Studio 60 on the Sunset Strip is set about the events of the running of Studio 60, a Saturday Night Live type show, with the wider events of the National Broadcast Service (NBS). When Jordan McDeere (Amanda Peet) takes over as the President of Entertainment programming she is thrown into crisis when the show runner of Studio 60 has a angry rant live on TV over the declaring quality of the state of Television and the nation. Her solution, hire Matt Albie (Matt Perry) and Danny Tripp (Bradley Whitford), two former producers/writers to run the show, who left after showing a controversial sketch after 9/11. Within the show Jordan wants to improve the quality of NBS' programming, making more scripted shows, hiring more talented writers and avoiding low-quality reality shows that rely on the humiliation of people. The quality of Studio 60 also quickly rises. But there are problems on the way, facing the FCC, the religious right and conservatives who are always critical of Hollywood, studio executives who care more about profit then quality and want to avoid offending anyone, infighting in the show and their own personal lives. Matt is in the middle of a on-off relationship Harriet Hayes (Sarah Paulson), a committed Christian, with a strong following the Christain community, compared to Matt who is a East Coast Atheist Jew. Danny is a recovering drug addict and has affections for Jordan.
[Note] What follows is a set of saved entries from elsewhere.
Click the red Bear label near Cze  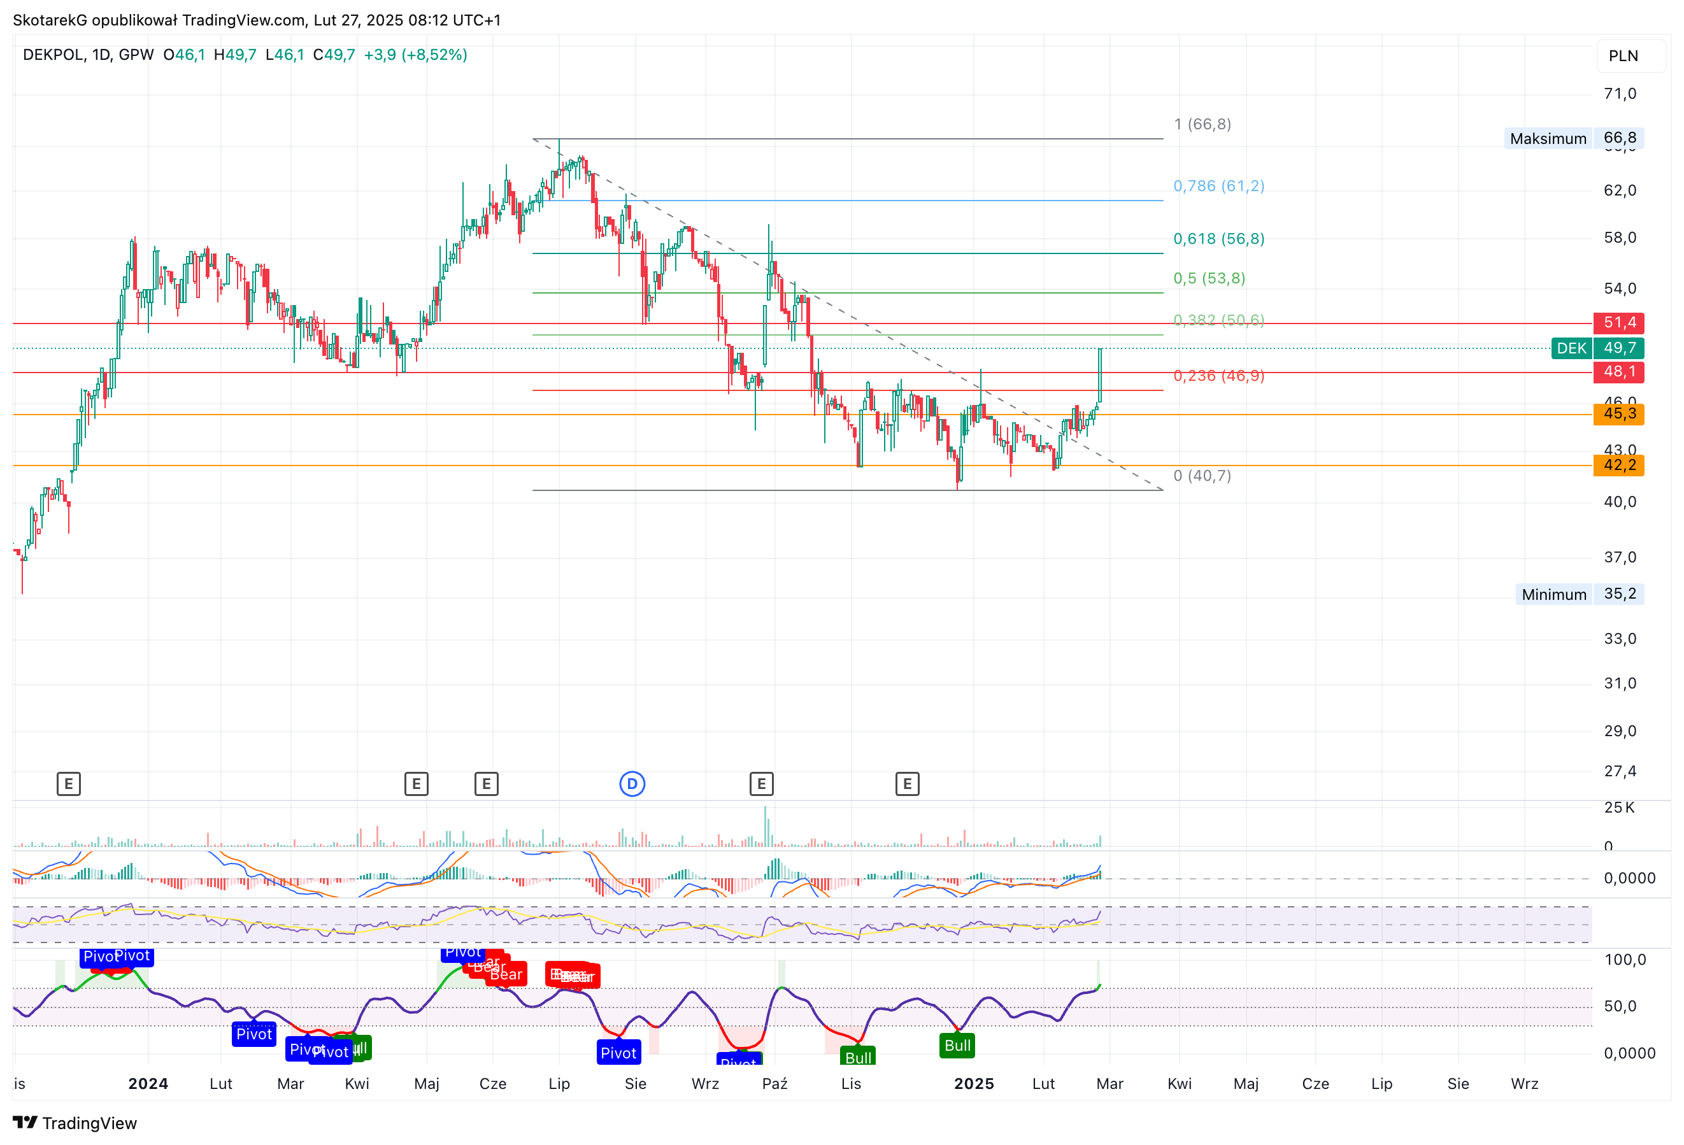tap(506, 974)
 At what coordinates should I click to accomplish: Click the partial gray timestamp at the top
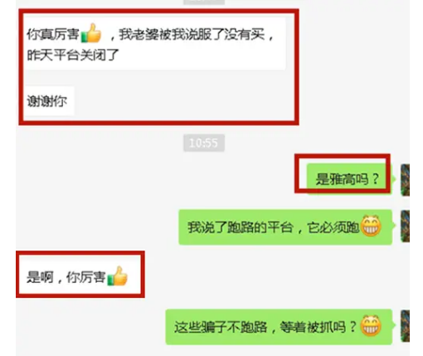[204, 2]
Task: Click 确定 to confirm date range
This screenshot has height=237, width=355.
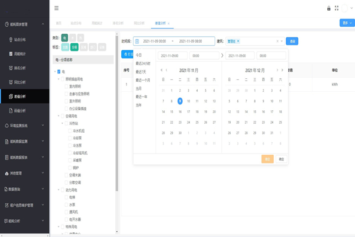Action: [x=282, y=159]
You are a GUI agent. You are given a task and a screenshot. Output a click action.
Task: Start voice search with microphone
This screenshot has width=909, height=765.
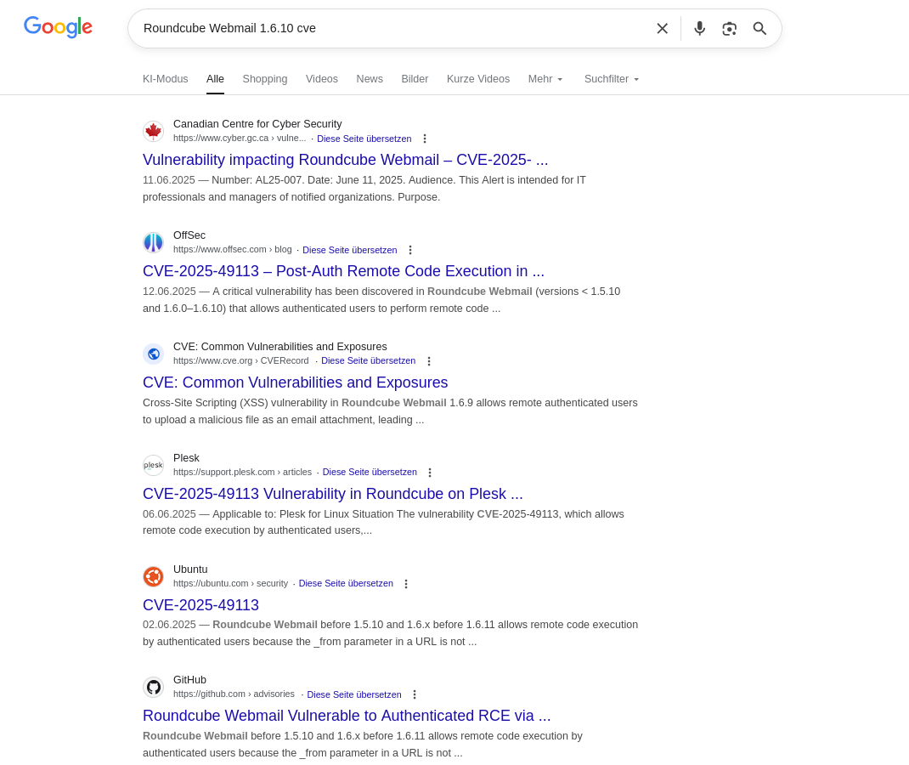[x=699, y=28]
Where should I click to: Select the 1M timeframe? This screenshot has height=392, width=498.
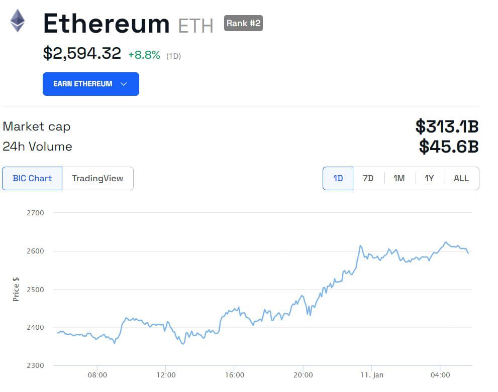[x=399, y=178]
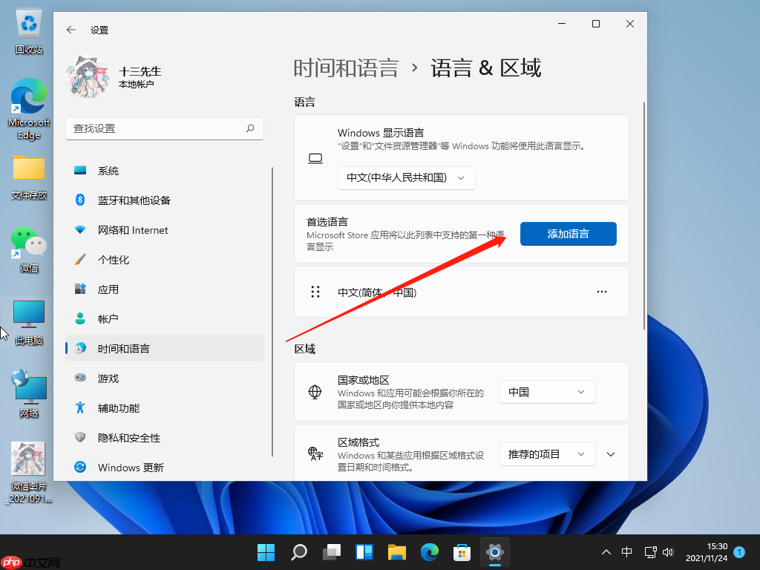This screenshot has height=570, width=760.
Task: Open Windows 更新 from the sidebar
Action: [134, 467]
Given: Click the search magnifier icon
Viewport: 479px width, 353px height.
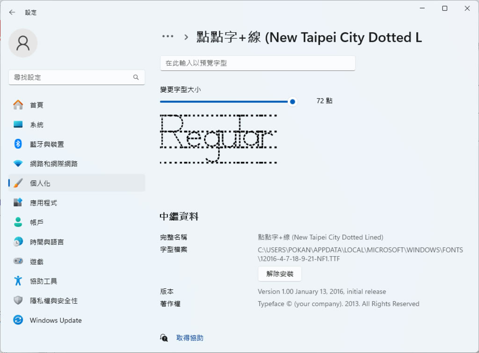Looking at the screenshot, I should (x=136, y=77).
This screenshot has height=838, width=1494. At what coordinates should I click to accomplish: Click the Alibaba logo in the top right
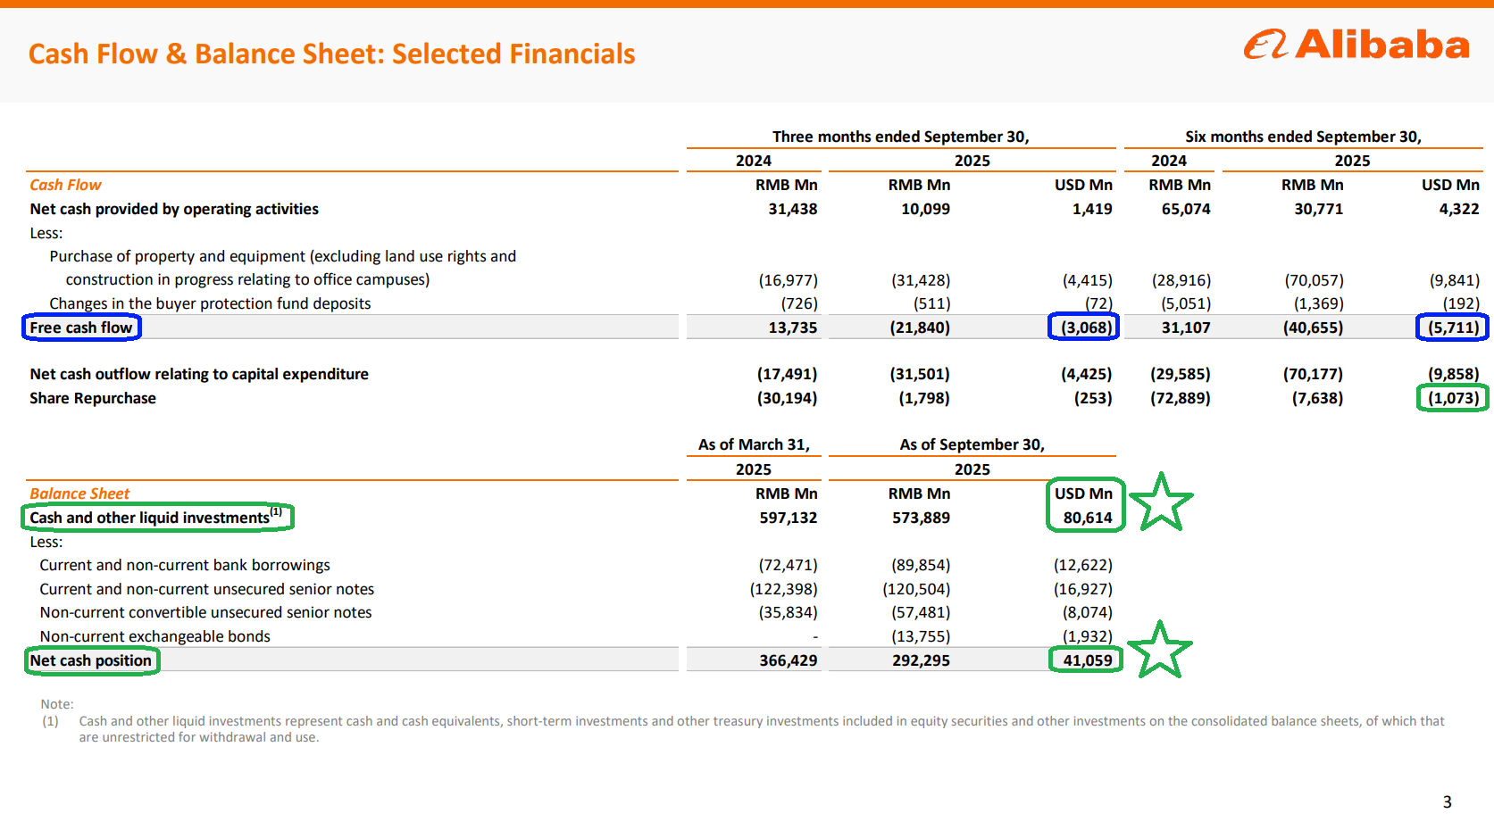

If you were an fan of the West Wing then you should like Studio 60. It is a witty dramedy, with a lot of substance. If you are interested in TV and Hollywood then the show would give you a good insight, and should appeal to an audience who long to see this version of Hollywood. The style of the show is very much like the West Wing, following a similar writing, dialogue driven style, with occasional flashbacks, and shot in a similar style. There are also returning West Wing cast members, like Matt Perry, Bradley Whitford and Timothy Busfield. This is a brilliant cast. Sorkin brings in his politics, criticising conservative Christians and the neo-Con who are too quick to criticise, judge and use fear to fulfil their agenda, the FCC for it's dogmatic view on moral and standards. There are criticisms about the Bush presidency and the wars in Iraq and Afghanstan. This was the West Wing mark II.

This was a great show and it was shame it never got a second series.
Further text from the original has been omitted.